WHAT YOU SHOULD DO: Repeat precisely the span of lines below that opens with the line containing "Instagram Hikayeler (591, 2011)" and closes with the line containing "Twitter (613, 2164)", both included.

Stored data:
========================================================================
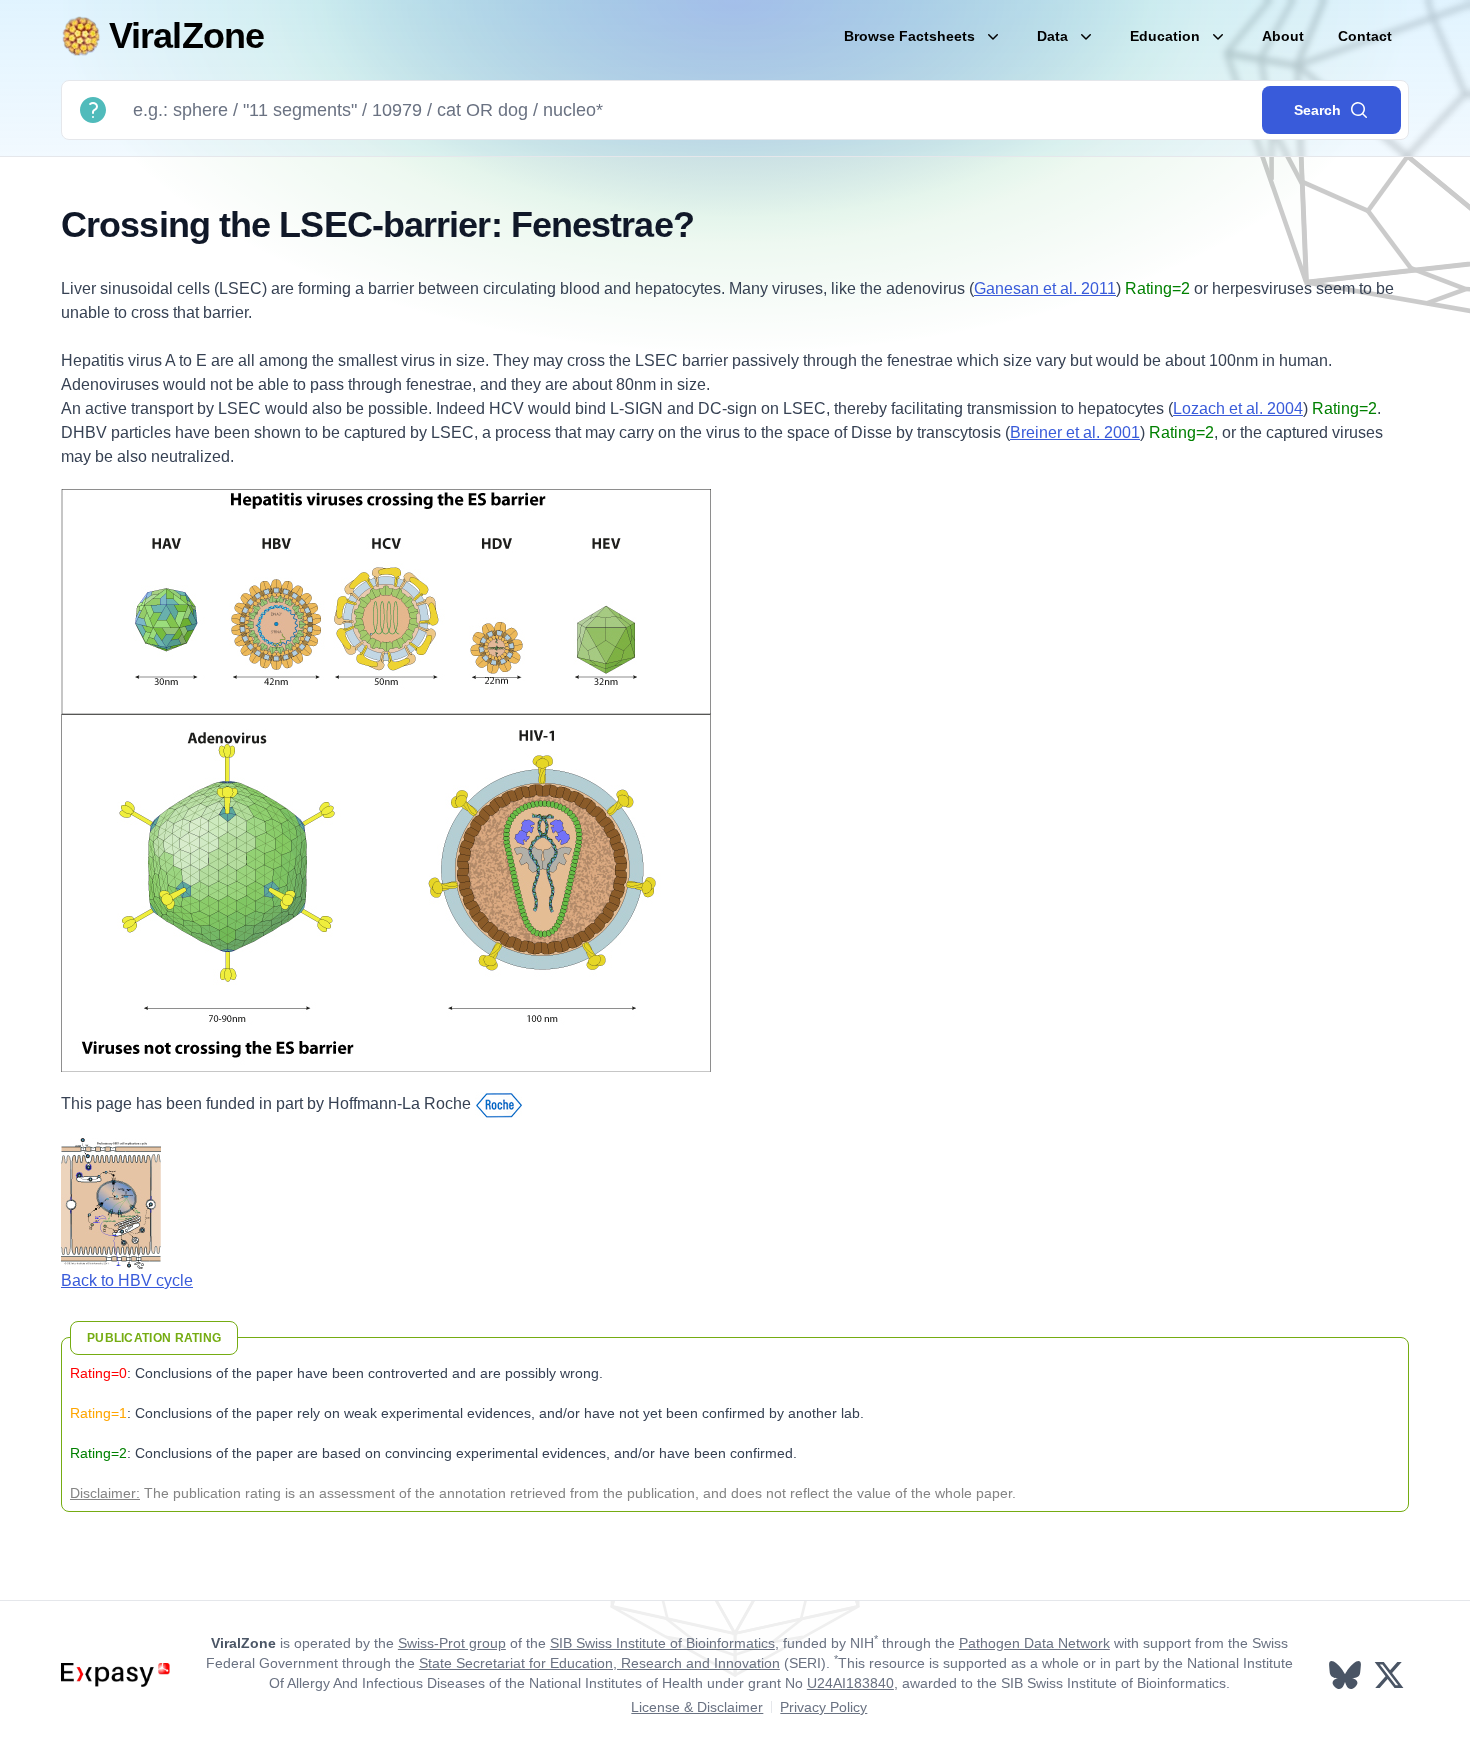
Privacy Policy (823, 1707)
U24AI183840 (850, 1683)
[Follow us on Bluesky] (1347, 1675)
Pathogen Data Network (1034, 1643)
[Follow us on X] (1391, 1675)
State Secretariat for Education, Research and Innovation (599, 1663)
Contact (1365, 36)
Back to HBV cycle (127, 1280)
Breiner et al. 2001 (1075, 432)
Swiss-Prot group (452, 1643)
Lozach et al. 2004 (1238, 408)
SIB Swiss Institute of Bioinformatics (662, 1643)
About (1283, 36)
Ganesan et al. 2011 (1045, 288)
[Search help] (93, 110)
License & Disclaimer (697, 1707)
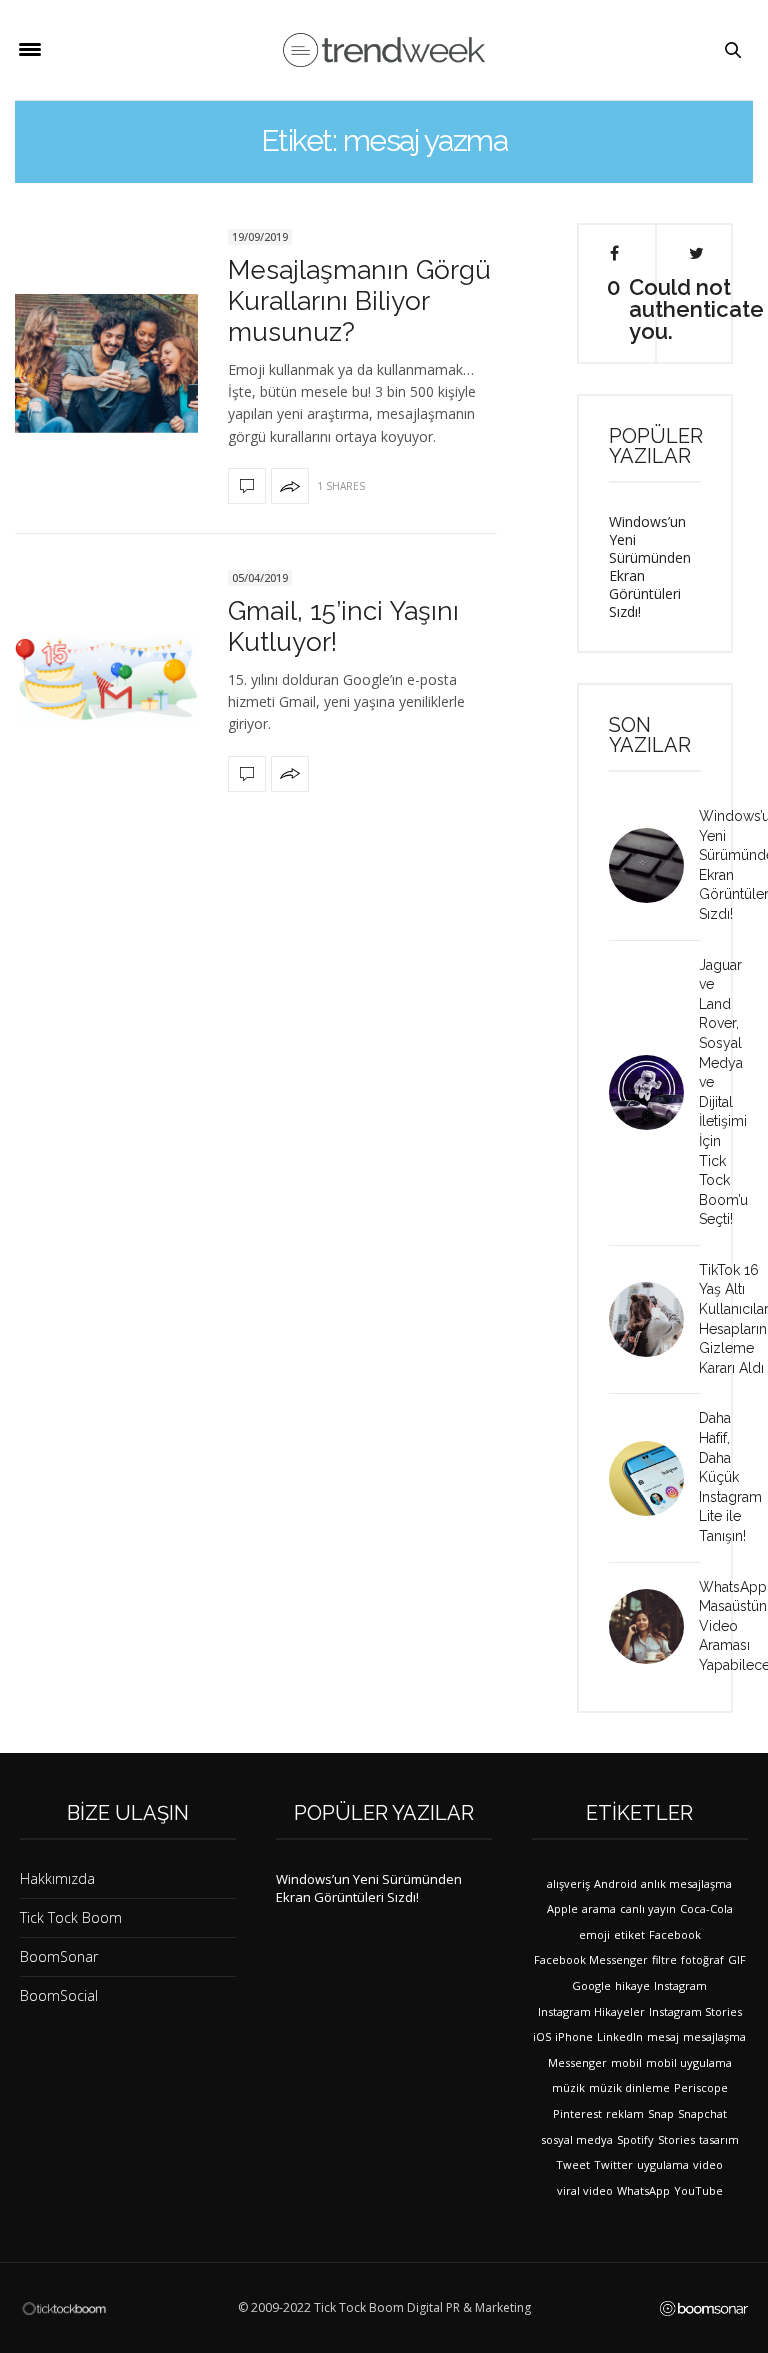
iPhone (574, 2036)
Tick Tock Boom (71, 1917)
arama (599, 1908)
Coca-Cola (706, 1908)
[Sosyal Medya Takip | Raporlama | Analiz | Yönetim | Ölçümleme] (704, 2308)
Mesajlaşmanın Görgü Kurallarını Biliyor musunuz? (359, 301)
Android (615, 1883)
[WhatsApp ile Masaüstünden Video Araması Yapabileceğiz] (654, 1626)
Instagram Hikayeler (591, 2011)
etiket (629, 1934)
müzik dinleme (629, 2087)
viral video (585, 2190)
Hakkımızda (57, 1878)
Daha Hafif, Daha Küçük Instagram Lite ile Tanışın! (730, 1477)
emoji (594, 1934)
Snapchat (702, 2113)
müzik (568, 2087)
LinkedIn (620, 2036)
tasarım (719, 2139)
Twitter (613, 2164)
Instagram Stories (695, 2011)
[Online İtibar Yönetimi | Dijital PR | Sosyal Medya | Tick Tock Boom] (64, 2307)
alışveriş (568, 1883)
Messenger (577, 2062)
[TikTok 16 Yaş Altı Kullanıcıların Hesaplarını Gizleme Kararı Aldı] (654, 1319)
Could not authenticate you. (696, 308)
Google (591, 1985)
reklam (625, 2113)
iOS (542, 2036)
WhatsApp (643, 2190)
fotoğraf (702, 1959)
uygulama (663, 2164)
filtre (664, 1959)
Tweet (573, 2164)
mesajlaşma (714, 2036)
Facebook (675, 1934)
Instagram (680, 1985)
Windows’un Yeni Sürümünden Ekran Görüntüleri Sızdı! (650, 566)
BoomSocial (59, 1995)
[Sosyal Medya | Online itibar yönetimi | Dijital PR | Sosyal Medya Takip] (384, 50)
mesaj (663, 2036)
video (708, 2164)
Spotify (635, 2139)
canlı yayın (648, 1908)
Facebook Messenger (591, 1959)
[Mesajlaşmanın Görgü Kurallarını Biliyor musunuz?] (106, 363)
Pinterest (577, 2113)
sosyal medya (577, 2139)
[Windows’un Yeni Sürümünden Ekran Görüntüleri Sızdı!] (654, 865)
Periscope (701, 2087)
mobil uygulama (689, 2062)
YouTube (698, 2190)
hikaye (632, 1985)
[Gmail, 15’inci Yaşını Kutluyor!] (106, 678)
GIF (737, 1959)
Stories (676, 2139)
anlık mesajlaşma (686, 1883)
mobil (626, 2062)
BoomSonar (59, 1956)
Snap (661, 2113)
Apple (562, 1908)
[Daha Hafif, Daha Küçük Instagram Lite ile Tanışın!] (654, 1478)
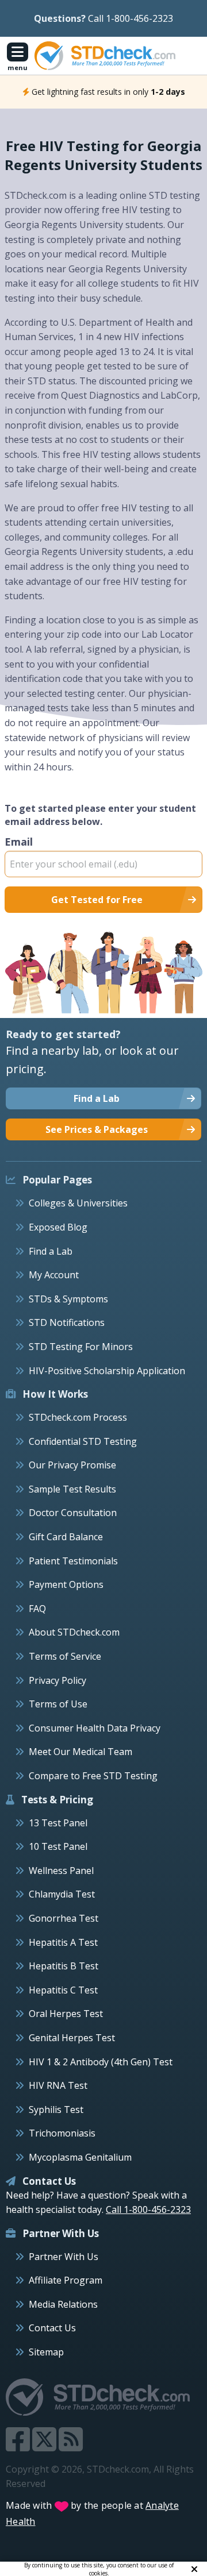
========================================================================
RESULT FOR THIS EXERCISE:
Instagram Hikayeler (591, 2011)
etiket (629, 1934)
müzik dinleme (629, 2087)
viral video (585, 2190)
Hakkımızda (57, 1878)
Daha Hafif, Daha Küçük Instagram Lite ile Tanışın! (730, 1477)
emoji (594, 1934)
Snapchat (702, 2113)
müzik (568, 2087)
LinkedIn (620, 2036)
tasarım (719, 2139)
Twitter (613, 2164)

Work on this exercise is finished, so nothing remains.